Dmitri Shostakovich (1906–1975), one of the 20th century’s most prominent composers, wrote 15 symphonies and a large quantity of chamber music, as well as works in other genres. After The Nose, he completed just one other opera, Lady Macbeth of Mtsensk. Shostakovich lived almost all of his life in his native city of St. Petersburg (later Leningrad), whose turbulent political history had a significant impact on his life and career. Yevgeny Zamyatin (1884–1937) was an author best known for his 1921 dystopian novel We (which influenced George Orwell’s 1984, among other works). Playwright Alexander Preis
(1906–1942) also co-wrote the libretto for Shostakovich’s Lady Macbeth of Mtsensk. Georgy Ionin was a teenaged drama student hoping to become a director when he worked with Shostakovich. Nikolai Gogol (1809–1852), born in present-day Ukraine, was among the leading Russian writers of the 19th century. His mastery of both realism and satire, seen in his short stories but also in the novel Dead Souls and the play The Inspector General, was hugely influential on Russian and international literature.
The opera is set in St. Petersburg in the 1830s. At the time, the city was the capital of the Russian Empire and the center of a vast and complex bureaucracy. In the Met’s production, the time of the opera’s composition becomes an additional frame of reference.

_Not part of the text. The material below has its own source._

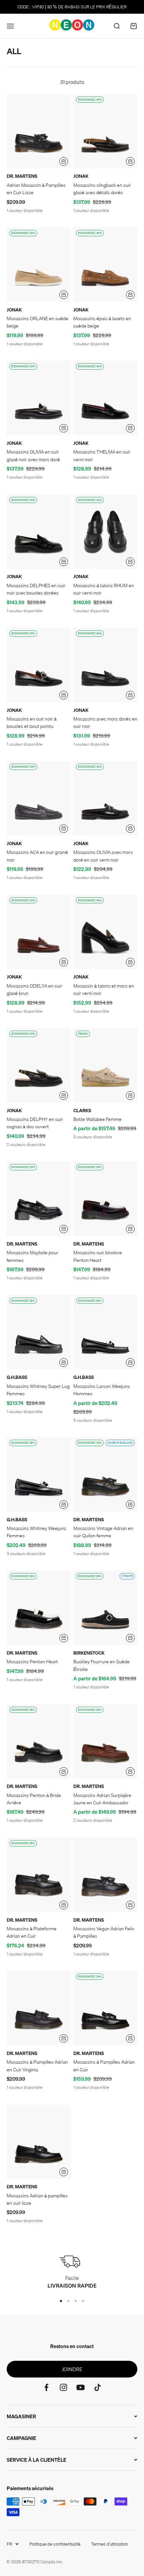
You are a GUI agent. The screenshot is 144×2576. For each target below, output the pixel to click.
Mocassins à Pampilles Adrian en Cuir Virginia (37, 2065)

The score of The Nose is as difficult to categorize as the genre-defying story that inspired it. Though essentially atonal and non-lyrical (even anti-lyrical), it also contains references, often satirical, to familiar musical genres. The strident and fragmented introduction sets the tone for the rest of the opera, with brass flourishes bringing to mind a circus march. Choral prayers appear in the cathedral scene, and a grotesque interpretation of a waltz accompanies the townspeople’s banal exchange of pleasantries in Scene 7. Elsewhere, snippets of other dance forms, such as the gallop and the polka, also create a satirical background to social interactions. One of the most remarkable passages of the score occurs in Scene 5, as men place classified ads at a newspaper office. It is an eight-voice canon punctuated by a bass drum, which segues into an instrumental interlude that sounds like a jumbled fugue. Still other passages avoid all tradition as known at the time of the opera’s composition and clearly point the way to the future: the striking three-minute interlude between Scenes 2 and 3, scored only for unpitched percussion, is considered one of the earliest examples of a percussion ensemble in Western music. Some of the solos of the more than 70 sung roles (several of which can be combined to be sung by a single performer) are based on familiar forms, such as the folk-like song in Scene 6 accompanied by the balalaika, the characteristic instrument of Russian folk music. However, most of the individual passages adhere very closely to the sound of Gogol’s words. There is great opportunity to express aspects of the various characters in these solo passages. The Police Inspector’s grating and insinuating lines, for example, are written in the highest tenor register, verging close to shouting.
The Nose at the Met
The Nose had its Met premiere in this production on March 5, 2010. Valery Gergiev conducted, with debuting artists Paulo Szot as Kovalyov, Andrey Popov as the Police Inspector, and Gordon Gietz as the Nose.